Ling-juan LI, Dong LIU, Wei-juan WANG, Hong-wei WANG, Mei-na SUN. Predictive value of Lp-PLA2 and PTX3 for ISR after PCI in CHD patients[J]. Chinese Heart Journal, 2023, 35(2): 162-167. DOI: 10.12125/j.chj.202204064
    Citation: Ling-juan LI, Dong LIU, Wei-juan WANG, Hong-wei WANG, Mei-na SUN. Predictive value of Lp-PLA2 and PTX3 for ISR after PCI in CHD patients[J]. Chinese Heart Journal, 2023, 35(2): 162-167. DOI: 10.12125/j.chj.202204064

    Predictive value of Lp-PLA2 and PTX3 for ISR after PCI in CHD patients

    •   AIM   To investigate the predictive value of lipoprotein-associated phospholipase A2(Lp-PLA2) and pentraxin 3(PTX3) for in-stent restenosis (ISR) after percutaneous coronary intervention (PCI) in patients with coronary atherosclerotic heart disease (CHD).
        METHODS   A total of 379 CHD patients undergoing PCI for severe coronary artery stenosis were selected. According to the reexamination of ISR 6 months after the operation, 53 cases were divided into ISR group and 326 cases were non-ISR group. General clinical data of patients in both groups were collected. Lp-PLA2 and PTX3 levels in both groups were monitored 1d after surgery. Logistic stepwise regression was used to analyze the risk factors of ISR.The cross-sectional area of the elastic membrane (EEM-CSA), plaque area (PLA), minimum lumen area (MLA), intima proliferation area (IPA) and Gensini score were reviewed 6 months after the operation.
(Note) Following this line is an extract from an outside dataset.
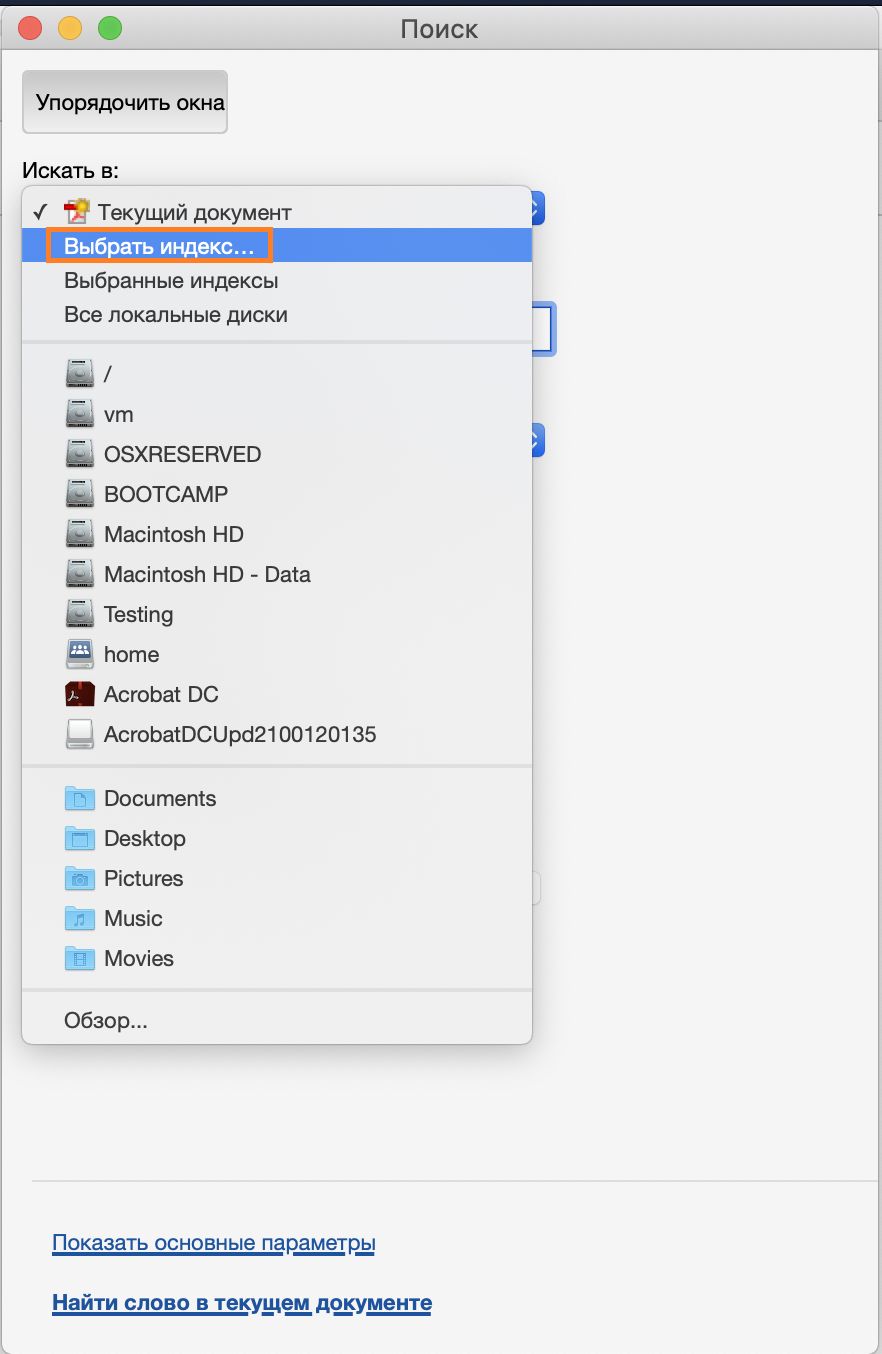Click the Music folder icon
Image resolution: width=882 pixels, height=1354 pixels.
(79, 918)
The correlation of Lp-PLA2 and PTX3 with Gensini score, EEM-CSA, MLA, PLA, IPA was analyzed. The optimum cut-off value and AUC of Lp-PLA2 and PTX3 for predicting ISR were evaluated by ROC curve.
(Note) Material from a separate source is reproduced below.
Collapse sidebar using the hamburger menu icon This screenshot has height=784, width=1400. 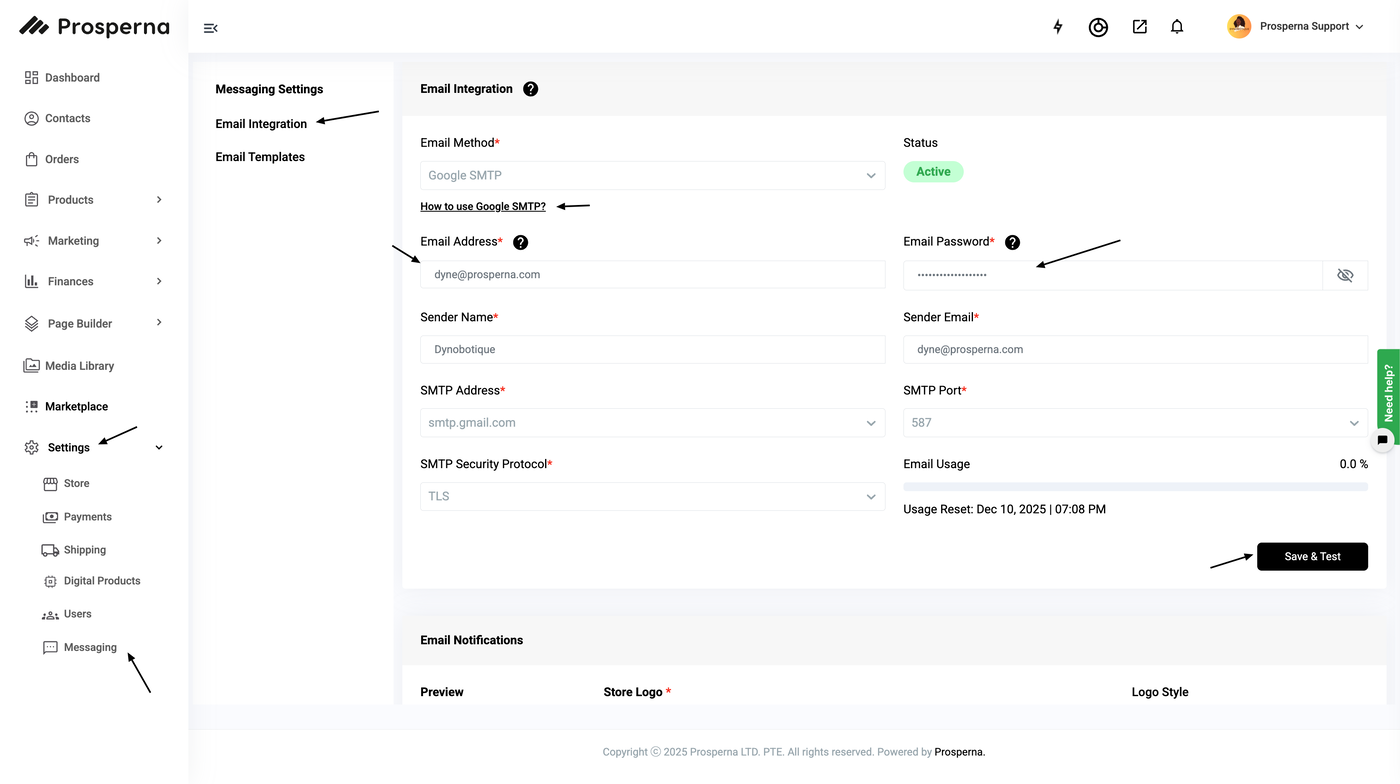click(210, 28)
        RESULTS   (1) STEMI (P<0.05), smoking history (P<0.01), diabetes (P<0.01), LDL-C (P<0.05), stent tandem (P<0.05), bifurcation operation (P<0.01), stent placement duration (P<0.01), LP-PLA2 (P<0.05) and PTX3 (P<0.01) were higher in ISR group than in non-ISR group, HDL-C, LVEF and medication compliance were lower in ISR group than in non-ISR group (ALL P<0.05). Smoking (P<0.01), LDL-C (P<0.01), bifurcation procedure (P<0.01), diabetes (P<0.01), medication compliance (P<0.01), LP-PLA2 (P<0.05) and PTX3 (P<0.05) were independent risk factors for ISR. (2) The Gensini score of ISR group was higher than that of non-ISR group (P<0.01). Compared with the non-ISR group, the ISR group had larger IPA, PLA (all P<0.05) and smaller EM-CSA and MLA (all P<0.01). Lp-PLA2 and PTX3 were positively correlated with Gensini score, IPA and PLA (all P<0.01), but negatively correlated with EEM-CSA (all P<0.05) and MLA (all P<0.01). (3) The optimal truncation values of Lp-PLA2 and PTX3 for predicting ISR were 310.65 ng/ mL and 3.87 ng/ mL, respectively, and AUC were 0.780 (95%CI: 0.739-0.861) and 0.751 (95%CI: 0.751), respectively.The AUC of ISR predicted by LP-PLA2 combined with PTX3 was 0.832 (95%CI: 0.817-0.933), which was significantly higher than that predicted by LP-PLA2 and PTX3 alone (Z=3.083, P=0.021; Z=3.697, P=0.017).
        CONCLUSION   ISR patients have higher lP-PLA2 and PTX3 levels after PCI, and monitoring of lP-PLA2 and PTX3 levels after PCI is helpful to predict the risk of ISR occurrence, the combined detection enhances the predictive value of ISR.